Por supuesto, estos modos varían y la narración puede ser impulsiva, irónica, distante: hay tantos relatos atropellados como reflexivos u observacionales. Pero qué es un buen cuento sino una historia que le interesa por igual a quien la narra como a quien la escucha o lee. Ponía como ejemplo el propio Piglia la forma del relato en los partidos de fútbol por radio o televisión: existe un narrador y un comentarista, mientras uno cuenta y describe, el otro reflexiona, es decir, mientras uno avanza, el otro indaga sobre el sentido del relato. La aseveración es irrefutable en Argentina, donde el fútbol goza de un lugar esencial; sin embargo, me pregunto cuál tipo de narración deportiva destacaría popularmente en Venezuela. ¿La del béisbol? ¿La del básquet? Tal vez una podría ser aquella que indicó indirectamente el señor que nos interrumpió a Pilar y a mí aquel día en el Metro: la de las carreras del llamado 5 y 6. ¿De qué forma relataría Aly Khan, por ejemplo, la vida por igual célebre y triste de Juan Vicente Tovar?
¡Partidaaa! Largada bastante pareja. Ataca por el centro de la cancha el negro Tovar. Bueno en punta o atrás, en pista liviana, pesada o fangosa. Con estilo fino y limpio en el sillín. El negrito de San José. Nacido en 1950. Hijo de Pedro Tovar y María León. Hombre con tamaño de niño. Humilde y siempre alegre. Canta canciones de Reynaldo Armas y trabaja en la fábrica, en la carnicería y en el restaurant de la Avenida Socorro donde un mesonero aficionado al hipismo lo arrastra por primera vez a ver las carreras de caballos. Veintitrés segundos dos quintos los primeros cuatrocientos metros. Entra al hipódromo como caballerizo de establos. Conoce de cerca a sus mejores amigos los caballos. Se inscribe durante los tempranos 70 en la recién inaugurada Escuela de Jinetes. Le cuesta, pero consigue su diploma de Aprendiz. Muy bien colocado Juan Vicente. No es un jockey impresionante ni posee silla extraordinaria, pero es muy inteligente. Obtiene su primer triunfo sobre la yegua Soroa. Gana una docena de estadísticas consecutivas. Se escapa solo en la cancha Juancito. Cuarenta y cinco cuatro quintos los setecientos. ¡Allá rodóóó! Se fractura el fémur Juan Vicente. Pasa cinco, seis, siete meses de reposo. El público pregunta qué pasa.
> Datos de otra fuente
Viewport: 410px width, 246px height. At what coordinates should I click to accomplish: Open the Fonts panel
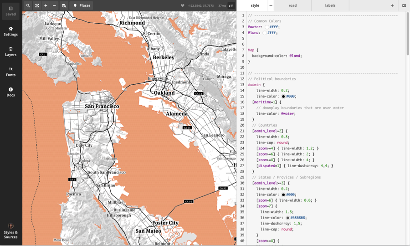coord(11,72)
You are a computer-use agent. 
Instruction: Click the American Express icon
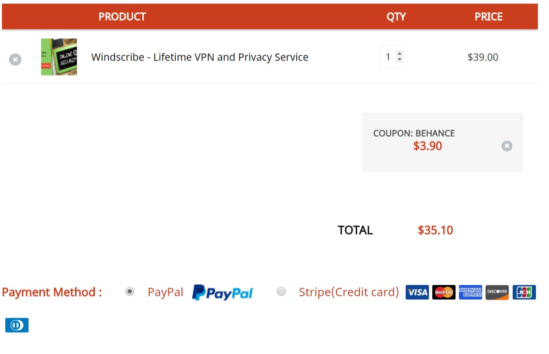470,292
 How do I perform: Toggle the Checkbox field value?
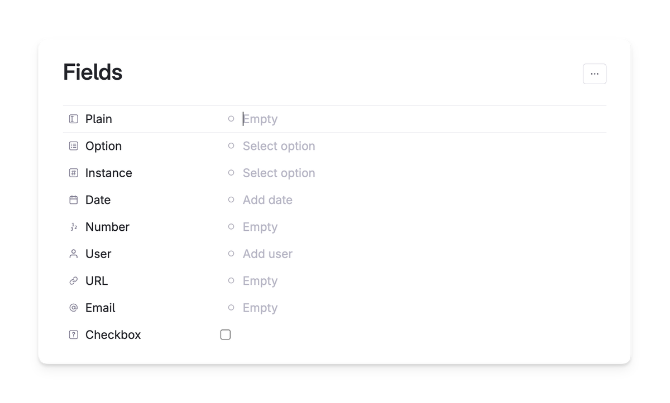226,335
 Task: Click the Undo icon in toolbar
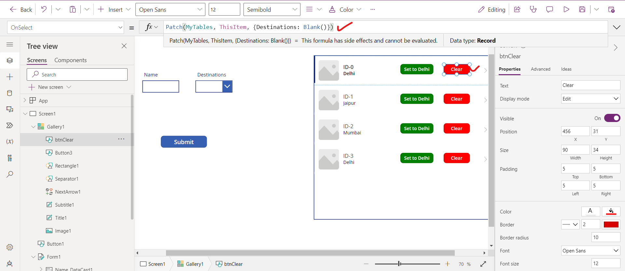click(x=44, y=9)
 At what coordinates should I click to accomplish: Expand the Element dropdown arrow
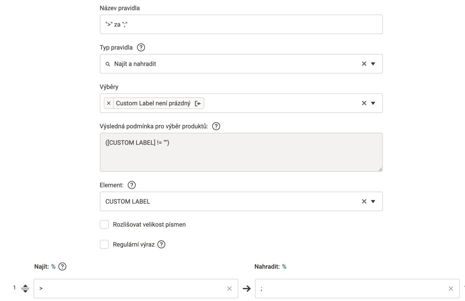coord(373,202)
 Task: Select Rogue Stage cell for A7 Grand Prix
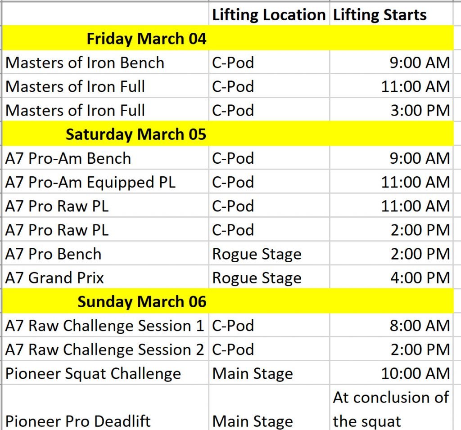(269, 277)
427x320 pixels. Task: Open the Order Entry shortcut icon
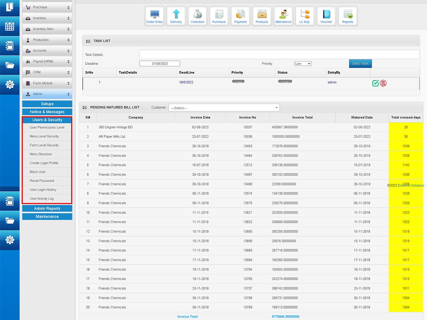click(x=154, y=16)
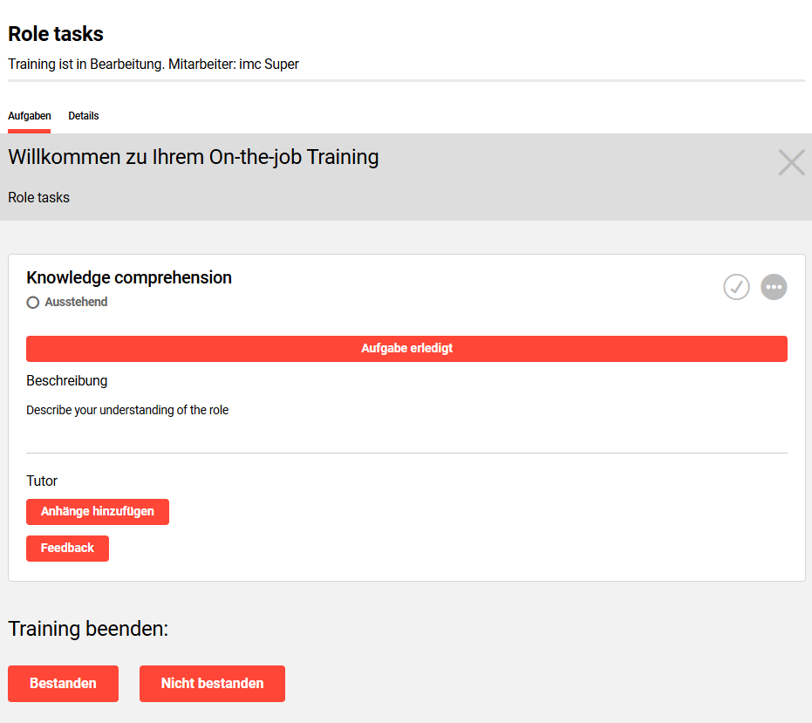Screen dimensions: 812x723
Task: Click the Beschreibung section label
Action: click(x=67, y=381)
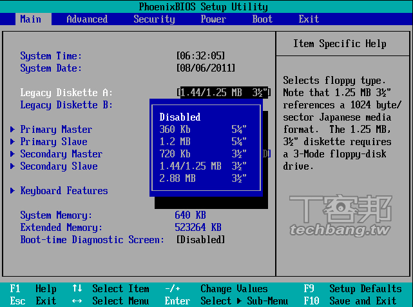Expand the Keyboard Features submenu
The height and width of the screenshot is (307, 413).
click(64, 191)
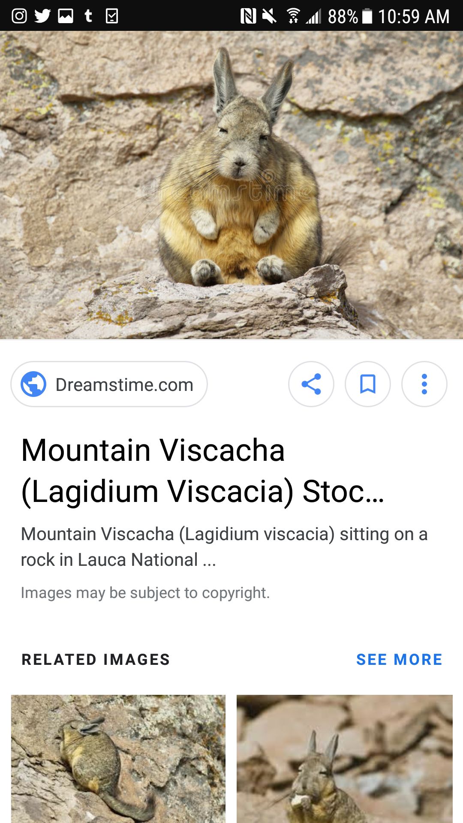Click the SEE MORE link
The width and height of the screenshot is (463, 823).
[400, 659]
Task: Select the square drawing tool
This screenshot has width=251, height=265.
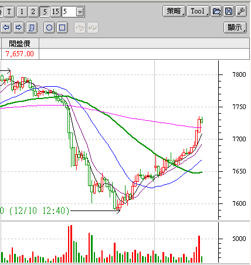Action: [62, 28]
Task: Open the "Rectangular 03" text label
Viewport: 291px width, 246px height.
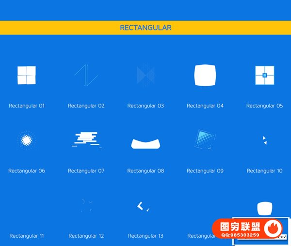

Los periódicos titulan “Se fue Tovar”; “Tovar no vuelve más”; “Tovar muy desahuciado”. La lesión lo mantiene inactivo. Seguidamente crece la deuda sobre la casa que le compró a la mamá. Los cobradores son implacables. Desde el fondo mejora mucho, en menos tiempo de lo que los doctores estiman. Jotavé está de vuelta en la cancha. Paga la casa. Supera el récord mundial: 16 casquillos de oro. Se corona con el clásico Simón Bolívar; primero con Winton, después con Don Fabián. Solo en la punta el negrito de San José. Será difícil que lo derroten. Ya tiene más de 2.500 triunfos en su haber. Tres triples coronas con el ejemplar Iraquí. Juan Vicente Tovar. De punta a punta. Gana en Caracas. Gana en Maracaibo. Gana en Valencia. Pero muere repentinamente su hija de 11 años y un profundo dolor lo consume. Se deprime y piensa en retirarse. Hay fricciones con su esposa. Se establece en Margarita. Reposa. Comienza a echar en falta el tronar de los caballos. Se siente en condiciones y vuelve. Ataca por dentro Juan Vicente. ¡Entran en la recta final! Jotavé alcanza 82 primeros en el 95; 32 en el 96; 94 en el 97. No hay nada qué hacer. ¡Ganó Juan Vicente! Fusta en alto en la línea de llegada. Pagando dos veinte a ganador…
Repaso la ocurrencia lúcida del señor en el Metro y me doy cuenta de que ya en su enunciación, nuestra pregunta estaba equivocada, sobre todo por aquello de concebir a un escritor mejor que otro. Nadie es el mejor, señala un grafiti con una A de anarquía a un costado, al que Pilar le tomó una foto hace tiempo. Pues yo no puedo estar más de acuerdo. Por lo tanto ánimo, ridiculez y cursilería aparte, no solo a suprimir del lenguaje ese calificativo odioso, sino sobre todo a leer la diferencia, la mirada desigual y contraria, el estilo desde el cual nos afirmamos a narrar el mundo, como lo que realmente puede llegar a permitirnos contarnos aunque sea medianamente de acuerdo: fantasear un dispositivo, por ejemplo, por el cual valga la pena tener nacionalidad; usar la literatura, en una palabra, no para volverse venezolano, sino para seguir siéndolo.